# Do this
Copy out the items below verbatim, starting at the line containing "click here to get in touch (620, 2323)" and ending with the line containing "Journal of International", including both of those lines.

— begin Records supplied —

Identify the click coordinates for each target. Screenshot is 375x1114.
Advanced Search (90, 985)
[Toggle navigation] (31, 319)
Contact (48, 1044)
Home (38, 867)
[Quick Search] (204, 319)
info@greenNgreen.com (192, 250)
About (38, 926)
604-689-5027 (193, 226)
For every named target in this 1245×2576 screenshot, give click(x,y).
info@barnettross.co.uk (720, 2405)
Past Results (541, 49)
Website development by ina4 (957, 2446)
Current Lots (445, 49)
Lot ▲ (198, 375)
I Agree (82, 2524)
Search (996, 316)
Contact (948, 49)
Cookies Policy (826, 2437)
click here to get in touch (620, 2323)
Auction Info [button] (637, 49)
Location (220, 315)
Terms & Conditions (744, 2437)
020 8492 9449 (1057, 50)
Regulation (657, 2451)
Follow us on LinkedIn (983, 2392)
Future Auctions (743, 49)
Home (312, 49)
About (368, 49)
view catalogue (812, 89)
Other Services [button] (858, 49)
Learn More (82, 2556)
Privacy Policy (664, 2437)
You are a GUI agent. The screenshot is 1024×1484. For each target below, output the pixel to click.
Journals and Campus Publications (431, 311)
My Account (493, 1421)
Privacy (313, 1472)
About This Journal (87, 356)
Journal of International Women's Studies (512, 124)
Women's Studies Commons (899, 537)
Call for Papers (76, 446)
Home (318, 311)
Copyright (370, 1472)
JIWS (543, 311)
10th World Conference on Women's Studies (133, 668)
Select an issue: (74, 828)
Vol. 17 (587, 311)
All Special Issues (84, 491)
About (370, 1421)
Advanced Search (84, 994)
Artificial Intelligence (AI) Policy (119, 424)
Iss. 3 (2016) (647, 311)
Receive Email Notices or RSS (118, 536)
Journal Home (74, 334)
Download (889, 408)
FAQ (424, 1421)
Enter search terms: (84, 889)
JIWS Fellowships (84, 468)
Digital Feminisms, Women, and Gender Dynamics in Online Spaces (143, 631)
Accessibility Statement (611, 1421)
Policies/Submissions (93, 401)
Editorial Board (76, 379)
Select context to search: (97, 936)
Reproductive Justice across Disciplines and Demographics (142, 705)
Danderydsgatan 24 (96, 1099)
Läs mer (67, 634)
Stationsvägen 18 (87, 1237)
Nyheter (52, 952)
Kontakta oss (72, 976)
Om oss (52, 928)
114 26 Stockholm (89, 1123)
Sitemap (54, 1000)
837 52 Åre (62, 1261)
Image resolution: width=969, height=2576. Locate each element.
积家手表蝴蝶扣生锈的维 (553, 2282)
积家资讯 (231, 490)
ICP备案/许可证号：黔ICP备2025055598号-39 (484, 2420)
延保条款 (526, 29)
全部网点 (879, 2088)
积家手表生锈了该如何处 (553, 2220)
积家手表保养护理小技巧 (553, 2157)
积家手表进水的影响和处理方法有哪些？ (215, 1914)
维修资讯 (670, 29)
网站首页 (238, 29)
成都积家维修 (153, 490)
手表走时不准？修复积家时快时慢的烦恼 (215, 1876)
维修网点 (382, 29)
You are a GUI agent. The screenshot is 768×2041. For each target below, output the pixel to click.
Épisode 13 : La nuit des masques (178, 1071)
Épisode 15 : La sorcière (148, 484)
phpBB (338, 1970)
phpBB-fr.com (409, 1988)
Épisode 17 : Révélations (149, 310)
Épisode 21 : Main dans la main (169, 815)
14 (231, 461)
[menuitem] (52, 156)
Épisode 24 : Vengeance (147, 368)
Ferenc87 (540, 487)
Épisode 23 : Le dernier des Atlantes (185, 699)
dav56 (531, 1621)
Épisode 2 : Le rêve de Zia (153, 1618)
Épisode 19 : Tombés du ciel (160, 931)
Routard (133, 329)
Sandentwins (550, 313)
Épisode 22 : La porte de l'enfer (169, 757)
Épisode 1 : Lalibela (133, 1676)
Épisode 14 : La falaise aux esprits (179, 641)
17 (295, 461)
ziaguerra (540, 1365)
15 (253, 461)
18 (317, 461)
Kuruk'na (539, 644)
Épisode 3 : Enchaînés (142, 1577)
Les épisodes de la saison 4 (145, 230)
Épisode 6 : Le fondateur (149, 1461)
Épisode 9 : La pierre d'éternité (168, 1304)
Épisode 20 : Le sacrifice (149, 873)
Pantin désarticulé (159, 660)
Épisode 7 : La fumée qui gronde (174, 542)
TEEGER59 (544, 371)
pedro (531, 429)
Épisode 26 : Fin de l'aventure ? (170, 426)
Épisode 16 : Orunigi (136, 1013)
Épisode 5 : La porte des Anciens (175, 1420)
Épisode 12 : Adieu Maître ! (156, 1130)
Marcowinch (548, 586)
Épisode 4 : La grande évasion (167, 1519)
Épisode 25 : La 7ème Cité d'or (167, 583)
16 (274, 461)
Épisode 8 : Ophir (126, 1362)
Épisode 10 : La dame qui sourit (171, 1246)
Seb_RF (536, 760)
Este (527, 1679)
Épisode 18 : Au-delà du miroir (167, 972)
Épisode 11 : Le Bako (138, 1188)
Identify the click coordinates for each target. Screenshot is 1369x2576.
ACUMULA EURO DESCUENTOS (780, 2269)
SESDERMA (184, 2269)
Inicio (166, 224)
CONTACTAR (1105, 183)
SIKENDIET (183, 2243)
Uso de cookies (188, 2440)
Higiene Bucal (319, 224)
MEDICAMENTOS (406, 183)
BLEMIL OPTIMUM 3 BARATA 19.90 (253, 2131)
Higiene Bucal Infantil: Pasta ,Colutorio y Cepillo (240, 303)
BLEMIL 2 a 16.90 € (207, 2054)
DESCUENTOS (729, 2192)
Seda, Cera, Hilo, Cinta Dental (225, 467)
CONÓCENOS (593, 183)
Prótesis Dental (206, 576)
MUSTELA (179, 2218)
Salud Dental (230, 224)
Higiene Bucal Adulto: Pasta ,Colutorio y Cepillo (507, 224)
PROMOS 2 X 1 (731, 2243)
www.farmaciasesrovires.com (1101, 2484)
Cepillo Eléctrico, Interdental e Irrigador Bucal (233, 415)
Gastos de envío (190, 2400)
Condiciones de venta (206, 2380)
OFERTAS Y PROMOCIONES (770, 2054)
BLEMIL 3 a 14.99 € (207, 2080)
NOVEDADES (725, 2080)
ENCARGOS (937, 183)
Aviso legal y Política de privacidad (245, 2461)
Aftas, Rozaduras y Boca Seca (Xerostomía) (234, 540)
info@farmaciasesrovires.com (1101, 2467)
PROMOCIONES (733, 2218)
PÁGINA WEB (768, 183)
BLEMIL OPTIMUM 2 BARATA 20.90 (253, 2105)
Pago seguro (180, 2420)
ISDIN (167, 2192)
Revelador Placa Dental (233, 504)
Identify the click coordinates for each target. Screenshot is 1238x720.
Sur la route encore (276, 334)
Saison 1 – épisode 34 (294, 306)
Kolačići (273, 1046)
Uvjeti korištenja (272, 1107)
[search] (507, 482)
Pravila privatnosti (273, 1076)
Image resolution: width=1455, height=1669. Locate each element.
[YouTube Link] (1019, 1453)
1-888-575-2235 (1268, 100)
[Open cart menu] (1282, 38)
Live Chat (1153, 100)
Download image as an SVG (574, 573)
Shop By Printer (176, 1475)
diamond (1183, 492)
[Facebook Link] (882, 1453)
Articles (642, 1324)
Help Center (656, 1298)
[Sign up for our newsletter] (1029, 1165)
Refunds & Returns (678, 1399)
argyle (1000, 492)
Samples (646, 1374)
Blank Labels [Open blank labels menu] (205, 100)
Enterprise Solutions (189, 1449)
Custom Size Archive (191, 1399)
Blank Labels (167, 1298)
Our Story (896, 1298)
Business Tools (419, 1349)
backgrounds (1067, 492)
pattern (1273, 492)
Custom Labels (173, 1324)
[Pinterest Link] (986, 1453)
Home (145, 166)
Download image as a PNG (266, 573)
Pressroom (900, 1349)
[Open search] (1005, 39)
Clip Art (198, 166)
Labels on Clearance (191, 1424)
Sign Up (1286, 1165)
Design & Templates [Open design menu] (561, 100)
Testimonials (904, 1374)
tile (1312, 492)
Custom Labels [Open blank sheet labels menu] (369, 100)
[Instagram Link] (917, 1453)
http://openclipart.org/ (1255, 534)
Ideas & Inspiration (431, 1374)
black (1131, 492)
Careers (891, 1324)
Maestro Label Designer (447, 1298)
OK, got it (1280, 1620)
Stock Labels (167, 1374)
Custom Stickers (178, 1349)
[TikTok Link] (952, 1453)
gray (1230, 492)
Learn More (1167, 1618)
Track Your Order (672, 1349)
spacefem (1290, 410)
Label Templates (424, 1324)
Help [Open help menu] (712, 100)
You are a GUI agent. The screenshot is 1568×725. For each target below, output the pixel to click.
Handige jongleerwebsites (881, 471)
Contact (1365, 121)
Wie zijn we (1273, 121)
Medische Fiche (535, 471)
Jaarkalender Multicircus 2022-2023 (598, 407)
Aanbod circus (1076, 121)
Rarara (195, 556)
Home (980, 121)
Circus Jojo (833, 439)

— end Records supplied —

# Answer in full
click here to get in touch (620, 2323)
Auction Info [button] (637, 49)
Location (220, 315)
Terms & Conditions (744, 2437)
020 8492 9449 (1057, 50)
Regulation (657, 2451)
Follow us on LinkedIn (983, 2392)
Future Auctions (743, 49)
Home (312, 49)
About (368, 49)
view catalogue (812, 89)
Other Services [button] (858, 49)
Learn More (82, 2556)
Privacy Policy (664, 2437)
You are a GUI agent. The screenshot is 1024×1484. For each target below, output the pixel to click.
Journals and Campus Publications (431, 311)
My Account (493, 1421)
Privacy (313, 1472)
About This Journal (87, 356)
Journal of International Women's Studies (512, 124)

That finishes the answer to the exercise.